Marine Carbon Dioxide Removal: A Very Brief Indtroduction
Climate strategy, TL;DR edition
There are two ways to stop a bathtub from overflowing: you can stop water from flowing in, or you can allow water to flow out. The two are equivalent.
The same is true for carbon dioxide in the atmosphere.
For three decades, climate debates have focused on slowing the rate at which we add carbon dioxide to the atmosphere. That approach has mostly failed. Not only are we still adding a lot of CO2 to the atmosphere but the rate at which we are adding it is still accelerating. In the next 10 years, that rate is expected to start slowing, but not quickly enough to keep global temperatures within internationally agreed targets.
The narrow focus on slowing emissions has tended to obscure the alternative. We can also remove carbon dioxide from the atmosphere Right now, we don’t have technologies able to do this at the sort of scale that will matter for the climate. Most of the methods people are looking at are either too expensive, too short-lived, or both.

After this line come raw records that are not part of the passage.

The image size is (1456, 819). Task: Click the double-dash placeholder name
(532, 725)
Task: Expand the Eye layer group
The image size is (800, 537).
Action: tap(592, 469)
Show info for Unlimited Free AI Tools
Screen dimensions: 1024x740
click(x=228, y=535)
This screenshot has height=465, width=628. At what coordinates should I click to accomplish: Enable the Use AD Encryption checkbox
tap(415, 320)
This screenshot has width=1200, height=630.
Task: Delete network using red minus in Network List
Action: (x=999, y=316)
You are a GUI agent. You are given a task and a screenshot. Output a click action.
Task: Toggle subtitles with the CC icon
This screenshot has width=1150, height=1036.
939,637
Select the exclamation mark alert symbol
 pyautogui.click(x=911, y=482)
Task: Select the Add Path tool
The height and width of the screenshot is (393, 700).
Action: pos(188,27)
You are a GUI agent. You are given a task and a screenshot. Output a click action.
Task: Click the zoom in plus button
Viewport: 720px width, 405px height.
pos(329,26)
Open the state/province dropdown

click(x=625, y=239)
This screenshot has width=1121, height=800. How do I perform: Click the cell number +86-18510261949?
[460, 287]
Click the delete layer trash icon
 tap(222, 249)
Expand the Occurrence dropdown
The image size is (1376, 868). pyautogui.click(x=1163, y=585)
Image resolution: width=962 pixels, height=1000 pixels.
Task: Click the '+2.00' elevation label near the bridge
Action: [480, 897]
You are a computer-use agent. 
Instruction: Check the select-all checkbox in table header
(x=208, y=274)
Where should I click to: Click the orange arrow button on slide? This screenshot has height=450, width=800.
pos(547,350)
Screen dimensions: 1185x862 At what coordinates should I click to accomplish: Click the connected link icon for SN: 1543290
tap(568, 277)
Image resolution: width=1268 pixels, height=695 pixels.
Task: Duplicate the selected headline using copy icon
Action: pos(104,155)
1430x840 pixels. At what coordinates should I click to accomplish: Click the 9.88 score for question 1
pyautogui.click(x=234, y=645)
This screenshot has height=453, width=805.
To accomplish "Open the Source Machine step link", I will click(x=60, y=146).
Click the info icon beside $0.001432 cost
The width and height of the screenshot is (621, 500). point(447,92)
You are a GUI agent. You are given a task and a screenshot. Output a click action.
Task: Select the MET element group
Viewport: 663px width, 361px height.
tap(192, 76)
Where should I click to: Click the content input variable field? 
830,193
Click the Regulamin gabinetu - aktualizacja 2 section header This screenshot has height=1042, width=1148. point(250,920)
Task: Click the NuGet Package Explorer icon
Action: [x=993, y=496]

For Carbon Dioxide Removal to make a difference, it needs to be both low-cost and long-lasting. It also needs to be safe for people and the environment.
Only one approach has a realistic shot at meeting all three criteria: marine Carbon Dioxide Removal (or mCDR).
Oceans already soaks up about a quarter of all the carbon we put into the air. They hold about 50 times more carbon than the atmosphere does. If we could gently nudge the oceans so they’ll absorb carbon dioxide a bit more quickly, we could solve much or all of the climate problem without bankrupting the world economy.
There are two broad ways of doing this: the first involves chemistry, the second biology. I work on biological approaches. The approach tries to increase the ocean’s capacity to sustain microscopic marine plants —phytoplankton— that naturally absorb carbon dioxide. I think phytoplankton approaches will win the carbon dioxide removal race because they’re low cost, ecologically benign, and deeply scalable.
We’re not there yet. We need a lot more science to learn how to enable phytoplankton growth safely, at scale. My day job is to support the people who are doing that research right now.
mCDR isn’t magical. It works on sound scientific principles that have been around for decades. You don’t hear much about it, because the global climate conversation is stuck in an outdated way of thinking about the problem. And yet it’s the best —and the only realistic— solution to the climate problem. So you’ll be hearing a lot more about it over coming years.